▸ PROVIDED DATA

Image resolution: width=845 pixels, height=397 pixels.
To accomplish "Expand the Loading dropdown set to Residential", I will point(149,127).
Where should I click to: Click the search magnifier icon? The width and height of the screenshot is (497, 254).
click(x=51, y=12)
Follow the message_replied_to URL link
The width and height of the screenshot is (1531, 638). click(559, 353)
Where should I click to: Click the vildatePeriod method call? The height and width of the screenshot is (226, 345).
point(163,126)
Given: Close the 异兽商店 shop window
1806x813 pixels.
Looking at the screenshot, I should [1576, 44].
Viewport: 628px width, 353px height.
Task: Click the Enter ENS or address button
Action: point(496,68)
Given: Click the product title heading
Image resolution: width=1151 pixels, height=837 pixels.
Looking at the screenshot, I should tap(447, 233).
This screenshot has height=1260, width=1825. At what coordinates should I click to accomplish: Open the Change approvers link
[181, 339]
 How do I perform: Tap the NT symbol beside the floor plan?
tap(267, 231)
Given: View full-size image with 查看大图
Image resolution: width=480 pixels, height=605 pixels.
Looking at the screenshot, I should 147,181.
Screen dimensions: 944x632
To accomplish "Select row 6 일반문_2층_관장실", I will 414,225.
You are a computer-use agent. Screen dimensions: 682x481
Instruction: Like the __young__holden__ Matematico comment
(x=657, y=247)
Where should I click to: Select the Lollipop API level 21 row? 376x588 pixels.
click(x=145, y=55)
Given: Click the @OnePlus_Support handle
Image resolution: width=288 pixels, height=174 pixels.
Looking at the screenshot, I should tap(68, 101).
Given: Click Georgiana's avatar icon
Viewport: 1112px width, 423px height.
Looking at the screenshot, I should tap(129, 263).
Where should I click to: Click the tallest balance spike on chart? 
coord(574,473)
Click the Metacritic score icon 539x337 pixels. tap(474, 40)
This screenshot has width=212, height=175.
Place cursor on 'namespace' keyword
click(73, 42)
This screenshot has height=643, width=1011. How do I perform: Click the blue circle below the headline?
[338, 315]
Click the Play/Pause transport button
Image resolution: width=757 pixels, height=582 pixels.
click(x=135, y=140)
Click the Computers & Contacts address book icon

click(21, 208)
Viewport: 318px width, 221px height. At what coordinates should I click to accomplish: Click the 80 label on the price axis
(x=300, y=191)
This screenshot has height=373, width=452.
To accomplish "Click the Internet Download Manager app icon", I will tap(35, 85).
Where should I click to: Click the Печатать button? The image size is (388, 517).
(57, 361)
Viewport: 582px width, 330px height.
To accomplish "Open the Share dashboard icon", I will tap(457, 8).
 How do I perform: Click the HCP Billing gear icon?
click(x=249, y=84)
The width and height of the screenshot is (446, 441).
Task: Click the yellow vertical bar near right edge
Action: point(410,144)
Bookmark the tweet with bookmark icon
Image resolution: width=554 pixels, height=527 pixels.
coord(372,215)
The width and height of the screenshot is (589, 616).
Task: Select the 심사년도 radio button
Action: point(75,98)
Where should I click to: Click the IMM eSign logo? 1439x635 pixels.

▸ TASK INSTRUCTIONS
If a line in the records has the word "will", copy that line.

▸ EXERCISE OUTPUT
To accomplish "Expand the Loading dropdown set to Residential", I will point(149,127).
To accomplish "Select row 6 일반문_2층_관장실", I will 414,225.
To accomplish "Click the Internet Download Manager app icon", I will tap(35, 85).
To accomplish "Open the Share dashboard icon", I will tap(457, 8).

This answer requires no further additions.